*What you are asked to do*:
Rewrite every line of the rows below as a JSON list of strings, one string per line, omitting blank lines.

[Recorded data]
☆ ☆ ☆ ☆ ☆ ☆ ☆

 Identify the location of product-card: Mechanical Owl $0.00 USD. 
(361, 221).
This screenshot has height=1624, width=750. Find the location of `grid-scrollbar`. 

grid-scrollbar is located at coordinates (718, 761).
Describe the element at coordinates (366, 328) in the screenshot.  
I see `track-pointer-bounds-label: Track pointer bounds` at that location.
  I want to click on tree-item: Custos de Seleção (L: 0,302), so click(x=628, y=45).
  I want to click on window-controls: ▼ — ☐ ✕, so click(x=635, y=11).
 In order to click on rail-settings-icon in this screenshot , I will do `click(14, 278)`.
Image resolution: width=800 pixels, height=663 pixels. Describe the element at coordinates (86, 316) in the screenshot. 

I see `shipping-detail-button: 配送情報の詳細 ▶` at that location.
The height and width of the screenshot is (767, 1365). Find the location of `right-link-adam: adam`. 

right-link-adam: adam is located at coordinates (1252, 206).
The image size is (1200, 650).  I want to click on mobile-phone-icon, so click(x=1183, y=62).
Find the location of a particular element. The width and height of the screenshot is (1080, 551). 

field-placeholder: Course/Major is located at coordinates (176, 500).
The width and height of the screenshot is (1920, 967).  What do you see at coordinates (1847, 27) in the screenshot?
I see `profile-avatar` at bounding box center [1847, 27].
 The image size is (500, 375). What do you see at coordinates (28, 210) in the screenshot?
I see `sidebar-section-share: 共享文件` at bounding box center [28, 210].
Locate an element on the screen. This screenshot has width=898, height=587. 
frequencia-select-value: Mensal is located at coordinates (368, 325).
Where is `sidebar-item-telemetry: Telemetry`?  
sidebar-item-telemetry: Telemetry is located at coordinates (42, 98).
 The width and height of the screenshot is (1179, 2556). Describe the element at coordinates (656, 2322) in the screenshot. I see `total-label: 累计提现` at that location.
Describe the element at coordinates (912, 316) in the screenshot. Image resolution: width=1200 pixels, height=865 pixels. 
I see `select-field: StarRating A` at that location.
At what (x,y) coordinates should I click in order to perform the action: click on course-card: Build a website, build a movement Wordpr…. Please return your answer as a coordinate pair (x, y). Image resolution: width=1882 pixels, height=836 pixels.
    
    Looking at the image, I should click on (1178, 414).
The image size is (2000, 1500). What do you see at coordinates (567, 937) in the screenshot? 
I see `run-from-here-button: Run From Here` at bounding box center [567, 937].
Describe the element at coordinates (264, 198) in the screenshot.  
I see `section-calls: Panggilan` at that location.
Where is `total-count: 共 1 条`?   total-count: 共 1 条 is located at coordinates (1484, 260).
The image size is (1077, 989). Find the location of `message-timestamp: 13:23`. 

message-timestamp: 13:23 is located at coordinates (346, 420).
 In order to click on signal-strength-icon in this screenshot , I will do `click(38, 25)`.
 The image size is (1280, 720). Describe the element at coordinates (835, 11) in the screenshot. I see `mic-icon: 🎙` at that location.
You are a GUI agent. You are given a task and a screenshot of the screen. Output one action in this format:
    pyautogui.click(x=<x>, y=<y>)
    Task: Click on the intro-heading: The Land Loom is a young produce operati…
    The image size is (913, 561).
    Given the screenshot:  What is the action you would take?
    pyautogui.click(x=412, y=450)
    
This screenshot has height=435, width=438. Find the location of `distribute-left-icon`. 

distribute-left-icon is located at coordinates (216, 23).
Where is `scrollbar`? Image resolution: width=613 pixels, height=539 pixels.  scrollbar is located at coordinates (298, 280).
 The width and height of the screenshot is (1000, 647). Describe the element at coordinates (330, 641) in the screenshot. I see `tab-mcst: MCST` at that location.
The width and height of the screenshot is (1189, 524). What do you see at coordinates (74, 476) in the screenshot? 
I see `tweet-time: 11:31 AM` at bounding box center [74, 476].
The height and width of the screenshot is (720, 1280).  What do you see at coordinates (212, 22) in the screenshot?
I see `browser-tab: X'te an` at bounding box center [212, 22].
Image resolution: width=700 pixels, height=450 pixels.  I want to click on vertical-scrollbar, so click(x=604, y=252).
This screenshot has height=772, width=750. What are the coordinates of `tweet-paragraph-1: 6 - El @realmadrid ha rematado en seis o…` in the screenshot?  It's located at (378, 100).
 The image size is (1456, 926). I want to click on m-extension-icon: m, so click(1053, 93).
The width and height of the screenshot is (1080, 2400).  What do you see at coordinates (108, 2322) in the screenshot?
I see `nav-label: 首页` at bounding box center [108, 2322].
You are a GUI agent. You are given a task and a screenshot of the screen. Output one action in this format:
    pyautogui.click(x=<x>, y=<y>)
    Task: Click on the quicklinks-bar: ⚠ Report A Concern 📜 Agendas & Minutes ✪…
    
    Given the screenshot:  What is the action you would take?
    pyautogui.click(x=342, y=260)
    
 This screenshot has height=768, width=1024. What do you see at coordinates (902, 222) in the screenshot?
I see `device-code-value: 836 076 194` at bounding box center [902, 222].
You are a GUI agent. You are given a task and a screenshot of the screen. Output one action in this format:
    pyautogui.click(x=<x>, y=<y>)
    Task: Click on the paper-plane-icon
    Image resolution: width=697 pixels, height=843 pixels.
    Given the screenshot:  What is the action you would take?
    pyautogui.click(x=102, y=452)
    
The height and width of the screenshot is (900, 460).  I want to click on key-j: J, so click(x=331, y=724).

☆ ☆ ☆ ☆ ☆ ☆ ☆

*Solved exercise*:
[
  " Identify the location of product-card: Mechanical Owl $0.00 USD. ",
  "(361, 221).",
  "This screenshot has height=1624, width=750. Find the location of `grid-scrollbar`. ",
  "grid-scrollbar is located at coordinates (718, 761).",
  "Describe the element at coordinates (366, 328) in the screenshot.  ",
  "I see `track-pointer-bounds-label: Track pointer bounds` at that location.",
  "  I want to click on tree-item: Custos de Seleção (L: 0,302), so click(x=628, y=45).",
  "  I want to click on window-controls: ▼ — ☐ ✕, so click(x=635, y=11).",
  " In order to click on rail-settings-icon in this screenshot , I will do `click(14, 278)`.",
  "Image resolution: width=800 pixels, height=663 pixels. Describe the element at coordinates (86, 316) in the screenshot. ",
  "I see `shipping-detail-button: 配送情報の詳細 ▶` at that location.",
  "The height and width of the screenshot is (767, 1365). Find the location of `right-link-adam: adam`. ",
  "right-link-adam: adam is located at coordinates (1252, 206).",
  "The image size is (1200, 650).  I want to click on mobile-phone-icon, so click(x=1183, y=62).",
  "Find the location of a particular element. The width and height of the screenshot is (1080, 551). ",
  "field-placeholder: Course/Major is located at coordinates (176, 500).",
  "The width and height of the screenshot is (1920, 967).  What do you see at coordinates (1847, 27) in the screenshot?",
  "I see `profile-avatar` at bounding box center [1847, 27].",
  " The image size is (500, 375). What do you see at coordinates (28, 210) in the screenshot?",
  "I see `sidebar-section-share: 共享文件` at bounding box center [28, 210].",
  "Locate an element on the screen. This screenshot has width=898, height=587. ",
  "frequencia-select-value: Mensal is located at coordinates (368, 325).",
  "Where is `sidebar-item-telemetry: Telemetry`?  ",
  "sidebar-item-telemetry: Telemetry is located at coordinates (42, 98).",
  " The width and height of the screenshot is (1179, 2556). Describe the element at coordinates (656, 2322) in the screenshot. I see `total-label: 累计提现` at that location.",
  "Describe the element at coordinates (912, 316) in the screenshot. Image resolution: width=1200 pixels, height=865 pixels. ",
  "I see `select-field: StarRating A` at that location.",
  "At what (x,y) coordinates should I click in order to perform the action: click on course-card: Build a website, build a movement Wordpr…. Please return your answer as a coordinate pair (x, y). Image resolution: width=1882 pixels, height=836 pixels.",
  "    Looking at the image, I should click on (1178, 414).",
  "The image size is (2000, 1500). What do you see at coordinates (567, 937) in the screenshot? ",
  "I see `run-from-here-button: Run From Here` at bounding box center [567, 937].",
  "Describe the element at coordinates (264, 198) in the screenshot.  ",
  "I see `section-calls: Panggilan` at that location.",
  "Where is `total-count: 共 1 条`?   total-count: 共 1 条 is located at coordinates (1484, 260).",
  "The image size is (1077, 989). Find the location of `message-timestamp: 13:23`. ",
  "message-timestamp: 13:23 is located at coordinates (346, 420).",
  " In order to click on signal-strength-icon in this screenshot , I will do `click(38, 25)`.",
  " The image size is (1280, 720). Describe the element at coordinates (835, 11) in the screenshot. I see `mic-icon: 🎙` at that location.",
  "You are a GUI agent. You are given a task and a screenshot of the screen. Output one action in this format:",
  "    pyautogui.click(x=<x>, y=<y>)",
  "    Task: Click on the intro-heading: The Land Loom is a young produce operati…",
  "    The image size is (913, 561).",
  "    Given the screenshot:  What is the action you would take?",
  "    pyautogui.click(x=412, y=450)",
  "This screenshot has height=435, width=438. Find the location of `distribute-left-icon`. ",
  "distribute-left-icon is located at coordinates (216, 23).",
  "Where is `scrollbar`? Image resolution: width=613 pixels, height=539 pixels.  scrollbar is located at coordinates (298, 280).",
  " The width and height of the screenshot is (1000, 647). Describe the element at coordinates (330, 641) in the screenshot. I see `tab-mcst: MCST` at that location.",
  "The width and height of the screenshot is (1189, 524). What do you see at coordinates (74, 476) in the screenshot? ",
  "I see `tweet-time: 11:31 AM` at bounding box center [74, 476].",
  "The height and width of the screenshot is (720, 1280).  What do you see at coordinates (212, 22) in the screenshot?",
  "I see `browser-tab: X'te an` at bounding box center [212, 22].",
  "Image resolution: width=700 pixels, height=450 pixels.  I want to click on vertical-scrollbar, so click(x=604, y=252).",
  "This screenshot has height=772, width=750. What are the coordinates of `tweet-paragraph-1: 6 - El @realmadrid ha rematado en seis o…` in the screenshot?  It's located at (378, 100).",
  " The image size is (1456, 926). I want to click on m-extension-icon: m, so click(1053, 93).",
  "The width and height of the screenshot is (1080, 2400).  What do you see at coordinates (108, 2322) in the screenshot?",
  "I see `nav-label: 首页` at bounding box center [108, 2322].",
  "You are a GUI agent. You are given a task and a screenshot of the screen. Output one action in this format:",
  "    pyautogui.click(x=<x>, y=<y>)",
  "    Task: Click on the quicklinks-bar: ⚠ Report A Concern 📜 Agendas & Minutes ✪…",
  "    Given the screenshot:  What is the action you would take?",
  "    pyautogui.click(x=342, y=260)",
  " This screenshot has height=768, width=1024. What do you see at coordinates (902, 222) in the screenshot?",
  "I see `device-code-value: 836 076 194` at bounding box center [902, 222].",
  "You are a GUI agent. You are given a task and a screenshot of the screen. Output one action in this format:",
  "    pyautogui.click(x=<x>, y=<y>)",
  "    Task: Click on the paper-plane-icon",
  "    Image resolution: width=697 pixels, height=843 pixels.",
  "    Given the screenshot:  What is the action you would take?",
  "    pyautogui.click(x=102, y=452)",
  "The height and width of the screenshot is (900, 460).  I want to click on key-j: J, so click(x=331, y=724)."
]